As time went on, the infestation got worse. Ms Plunkett – a supported living co-ordinator – describes waking up and finding fresh faeces on her bedclothes on multiple occasions, prompting her to start sleeping on the sofa while she was working long days during the height of the COVID-19 pandemic. Once, she says, there was a dead mouse under her pillow.

“Ms Plunkett’s case is a high priority for us and we have been liaising with the ombudsman, who has withdrawn the Complaint Handling Failure Order against Clarion”

Correspondence between the Housing Ombudsman and Clarion appears to show a merry-go-round of confusion. The housing association closed her case erroneously in February 2020. A year later, the ombudsman issued a Complaint Handling Failure Order over Ms Plunkett’s case, but withdrew it a fortnight later after Clarion appealed despite both parties having acknowledged failings.

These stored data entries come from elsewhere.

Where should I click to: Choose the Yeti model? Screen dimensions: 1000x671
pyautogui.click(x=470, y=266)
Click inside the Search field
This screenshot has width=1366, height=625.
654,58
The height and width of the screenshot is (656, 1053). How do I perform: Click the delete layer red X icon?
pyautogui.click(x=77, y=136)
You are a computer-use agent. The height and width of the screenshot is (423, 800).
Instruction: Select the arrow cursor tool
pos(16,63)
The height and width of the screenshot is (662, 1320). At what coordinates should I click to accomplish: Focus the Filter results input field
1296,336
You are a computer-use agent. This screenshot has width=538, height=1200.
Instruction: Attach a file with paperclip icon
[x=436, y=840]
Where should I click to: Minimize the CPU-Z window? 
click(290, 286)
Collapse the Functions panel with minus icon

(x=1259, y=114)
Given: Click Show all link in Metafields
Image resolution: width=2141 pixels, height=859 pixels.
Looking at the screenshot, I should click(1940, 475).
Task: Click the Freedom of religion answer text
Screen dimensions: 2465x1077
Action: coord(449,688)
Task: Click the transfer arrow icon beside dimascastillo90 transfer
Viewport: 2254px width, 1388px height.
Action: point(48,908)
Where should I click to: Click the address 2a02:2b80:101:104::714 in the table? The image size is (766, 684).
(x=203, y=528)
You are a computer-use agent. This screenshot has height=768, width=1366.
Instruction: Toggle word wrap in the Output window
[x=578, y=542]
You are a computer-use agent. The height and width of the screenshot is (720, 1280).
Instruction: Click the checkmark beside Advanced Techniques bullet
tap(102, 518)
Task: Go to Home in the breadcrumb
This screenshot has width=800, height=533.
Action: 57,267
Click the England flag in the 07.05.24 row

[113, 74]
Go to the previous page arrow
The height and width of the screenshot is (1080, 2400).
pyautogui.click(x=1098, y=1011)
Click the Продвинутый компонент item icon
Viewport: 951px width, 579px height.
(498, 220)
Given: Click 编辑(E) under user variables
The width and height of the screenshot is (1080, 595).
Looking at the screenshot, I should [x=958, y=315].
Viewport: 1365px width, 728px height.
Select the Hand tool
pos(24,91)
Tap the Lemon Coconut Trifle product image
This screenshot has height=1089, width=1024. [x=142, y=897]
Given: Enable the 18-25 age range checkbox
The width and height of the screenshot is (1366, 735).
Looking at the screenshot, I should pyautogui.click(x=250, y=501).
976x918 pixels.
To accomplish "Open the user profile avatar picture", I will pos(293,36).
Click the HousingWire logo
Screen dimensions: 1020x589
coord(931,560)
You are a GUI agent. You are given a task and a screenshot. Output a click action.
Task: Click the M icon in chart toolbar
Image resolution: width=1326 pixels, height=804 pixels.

In July, the ombudsman threatened Clarion with another failure order after it missed a deadline to provide information on the case. An investigation into Ms Plunkett’s complaint is now ongoing and the ombudsman has apologised to her for the errors.

Ms Plunkett was moved into emergency B&B accommodation in July as her breathing problems worsened, and she remains there at the time of writing. She and Clarion began discussing a temporary move in March but struggled to agree terms.

Now, most of her possessions have been destroyed by the vermin. Her poor health has left her feeling unable to work. She rejected an offer of £2,457.97 in compensation from Clarion, saying it does not come close to covering her losses.

“Clarion apologised for the service provided to Ms Plunkett up until February 2021. We recognised past mistakes, provided financial compensation and began the process of offering our resident a move-in order for us to conduct the necessary repairs work,” a spokesperson says. “Ms Plunkett’s case is a high priority for us and we have been liaising with the ombudsman, who has withdrawn the Complaint Handling Failure Order against Clarion.”